Your answer should be the lines below from the one holding "Given: Click the gear icon above Advanced" through the one holding "Given: Click the Date/Time", copied exactly and with nothing else.

(EXCERPTED DATA)

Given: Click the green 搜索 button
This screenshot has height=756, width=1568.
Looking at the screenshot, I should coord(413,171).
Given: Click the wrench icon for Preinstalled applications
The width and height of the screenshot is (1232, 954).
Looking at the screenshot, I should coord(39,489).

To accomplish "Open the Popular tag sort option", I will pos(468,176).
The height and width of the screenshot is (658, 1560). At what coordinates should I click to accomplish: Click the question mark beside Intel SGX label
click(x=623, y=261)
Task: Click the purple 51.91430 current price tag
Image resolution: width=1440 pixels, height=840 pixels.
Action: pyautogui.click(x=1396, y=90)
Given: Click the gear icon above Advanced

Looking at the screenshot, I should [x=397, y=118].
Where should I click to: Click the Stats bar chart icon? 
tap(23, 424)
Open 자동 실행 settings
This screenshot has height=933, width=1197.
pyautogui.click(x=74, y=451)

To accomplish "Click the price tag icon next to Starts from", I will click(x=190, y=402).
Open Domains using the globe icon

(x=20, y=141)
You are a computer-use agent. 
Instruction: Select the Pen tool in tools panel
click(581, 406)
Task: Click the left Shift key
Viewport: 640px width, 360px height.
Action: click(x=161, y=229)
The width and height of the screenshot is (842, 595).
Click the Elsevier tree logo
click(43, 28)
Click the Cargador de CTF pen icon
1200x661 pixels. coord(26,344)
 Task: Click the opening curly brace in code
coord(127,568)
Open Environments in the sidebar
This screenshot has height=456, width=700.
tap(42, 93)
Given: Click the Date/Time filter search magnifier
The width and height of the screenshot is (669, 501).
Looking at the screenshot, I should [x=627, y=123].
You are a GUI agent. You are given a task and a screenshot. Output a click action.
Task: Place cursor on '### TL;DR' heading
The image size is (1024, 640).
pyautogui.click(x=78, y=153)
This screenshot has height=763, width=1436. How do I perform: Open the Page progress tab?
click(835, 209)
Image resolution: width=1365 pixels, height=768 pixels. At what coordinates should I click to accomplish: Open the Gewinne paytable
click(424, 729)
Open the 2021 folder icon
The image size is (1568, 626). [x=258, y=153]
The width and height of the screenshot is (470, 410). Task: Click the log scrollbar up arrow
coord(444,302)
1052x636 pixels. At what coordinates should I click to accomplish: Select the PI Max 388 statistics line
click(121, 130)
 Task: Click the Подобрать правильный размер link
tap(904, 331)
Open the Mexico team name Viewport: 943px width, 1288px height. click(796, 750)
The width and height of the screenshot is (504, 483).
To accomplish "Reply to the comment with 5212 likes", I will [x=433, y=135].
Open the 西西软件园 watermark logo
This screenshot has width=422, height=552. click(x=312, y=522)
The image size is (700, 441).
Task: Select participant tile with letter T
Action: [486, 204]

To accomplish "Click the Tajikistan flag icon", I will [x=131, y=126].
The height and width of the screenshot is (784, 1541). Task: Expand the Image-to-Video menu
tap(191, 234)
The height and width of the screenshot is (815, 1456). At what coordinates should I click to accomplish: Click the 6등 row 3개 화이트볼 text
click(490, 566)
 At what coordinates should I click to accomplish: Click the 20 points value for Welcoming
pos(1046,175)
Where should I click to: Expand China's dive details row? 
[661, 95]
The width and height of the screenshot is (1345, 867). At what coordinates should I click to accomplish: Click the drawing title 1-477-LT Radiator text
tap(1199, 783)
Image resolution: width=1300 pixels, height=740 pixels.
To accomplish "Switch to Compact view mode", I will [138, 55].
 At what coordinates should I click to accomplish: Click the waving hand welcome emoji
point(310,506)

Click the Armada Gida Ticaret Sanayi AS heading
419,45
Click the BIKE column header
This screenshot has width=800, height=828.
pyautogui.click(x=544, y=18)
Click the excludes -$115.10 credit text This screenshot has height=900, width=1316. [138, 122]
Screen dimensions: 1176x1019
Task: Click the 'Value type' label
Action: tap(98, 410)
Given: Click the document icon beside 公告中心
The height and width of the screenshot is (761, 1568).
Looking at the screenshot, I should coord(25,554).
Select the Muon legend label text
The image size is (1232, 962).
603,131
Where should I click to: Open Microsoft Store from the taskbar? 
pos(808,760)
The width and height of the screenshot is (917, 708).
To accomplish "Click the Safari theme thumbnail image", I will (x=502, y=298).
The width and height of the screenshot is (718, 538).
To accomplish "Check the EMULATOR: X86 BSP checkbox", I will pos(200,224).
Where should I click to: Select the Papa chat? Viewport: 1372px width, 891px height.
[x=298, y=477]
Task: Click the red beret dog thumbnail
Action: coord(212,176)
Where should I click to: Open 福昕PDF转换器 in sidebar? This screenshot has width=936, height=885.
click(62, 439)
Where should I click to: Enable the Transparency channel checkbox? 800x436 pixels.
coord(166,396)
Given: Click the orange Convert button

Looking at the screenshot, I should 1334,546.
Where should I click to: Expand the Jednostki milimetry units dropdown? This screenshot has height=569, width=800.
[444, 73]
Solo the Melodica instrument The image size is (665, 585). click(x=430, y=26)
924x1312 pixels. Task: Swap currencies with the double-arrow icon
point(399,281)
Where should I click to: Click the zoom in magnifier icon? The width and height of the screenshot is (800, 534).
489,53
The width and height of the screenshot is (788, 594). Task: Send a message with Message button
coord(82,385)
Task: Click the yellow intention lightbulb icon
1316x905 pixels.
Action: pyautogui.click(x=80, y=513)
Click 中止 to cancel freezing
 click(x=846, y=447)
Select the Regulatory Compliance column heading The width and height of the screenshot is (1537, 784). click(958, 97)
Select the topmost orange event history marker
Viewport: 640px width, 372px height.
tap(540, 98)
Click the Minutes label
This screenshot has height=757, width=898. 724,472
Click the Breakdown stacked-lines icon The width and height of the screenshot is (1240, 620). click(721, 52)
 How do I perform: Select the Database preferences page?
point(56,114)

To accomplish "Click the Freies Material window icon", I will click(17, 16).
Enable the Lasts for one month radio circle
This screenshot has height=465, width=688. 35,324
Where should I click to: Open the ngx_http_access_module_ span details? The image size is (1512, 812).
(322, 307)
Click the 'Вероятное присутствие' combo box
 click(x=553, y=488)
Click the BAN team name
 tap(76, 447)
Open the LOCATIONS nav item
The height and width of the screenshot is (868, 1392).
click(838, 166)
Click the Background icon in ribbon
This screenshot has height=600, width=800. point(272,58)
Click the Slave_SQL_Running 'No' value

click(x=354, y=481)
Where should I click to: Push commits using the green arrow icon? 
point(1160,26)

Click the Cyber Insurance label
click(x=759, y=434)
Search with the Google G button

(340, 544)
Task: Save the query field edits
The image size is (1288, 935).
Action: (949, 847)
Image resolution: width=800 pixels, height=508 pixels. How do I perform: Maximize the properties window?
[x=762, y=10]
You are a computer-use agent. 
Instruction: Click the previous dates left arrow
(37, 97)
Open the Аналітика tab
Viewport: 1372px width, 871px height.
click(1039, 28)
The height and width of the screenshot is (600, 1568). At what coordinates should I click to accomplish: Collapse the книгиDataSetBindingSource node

(End EXCERPTED DATA)

- [SOLUTION TO THE PROBLEM]
Given: Click the gear icon above Advanced

Looking at the screenshot, I should [x=397, y=118].
Where should I click to: Click the Stats bar chart icon? 
tap(23, 424)
Open 자동 실행 settings
This screenshot has height=933, width=1197.
pyautogui.click(x=74, y=451)

To accomplish "Click the price tag icon next to Starts from", I will click(x=190, y=402).
Open Domains using the globe icon

(x=20, y=141)
You are a computer-use agent. 
Instruction: Select the Pen tool in tools panel
click(581, 406)
Task: Click the left Shift key
Viewport: 640px width, 360px height.
Action: click(x=161, y=229)
The width and height of the screenshot is (842, 595).
Click the Elsevier tree logo
click(43, 28)
Click the Cargador de CTF pen icon
1200x661 pixels. coord(26,344)
 Task: Click the opening curly brace in code
coord(127,568)
Open Environments in the sidebar
This screenshot has height=456, width=700.
tap(42, 93)
Given: Click the Date/Time filter search magnifier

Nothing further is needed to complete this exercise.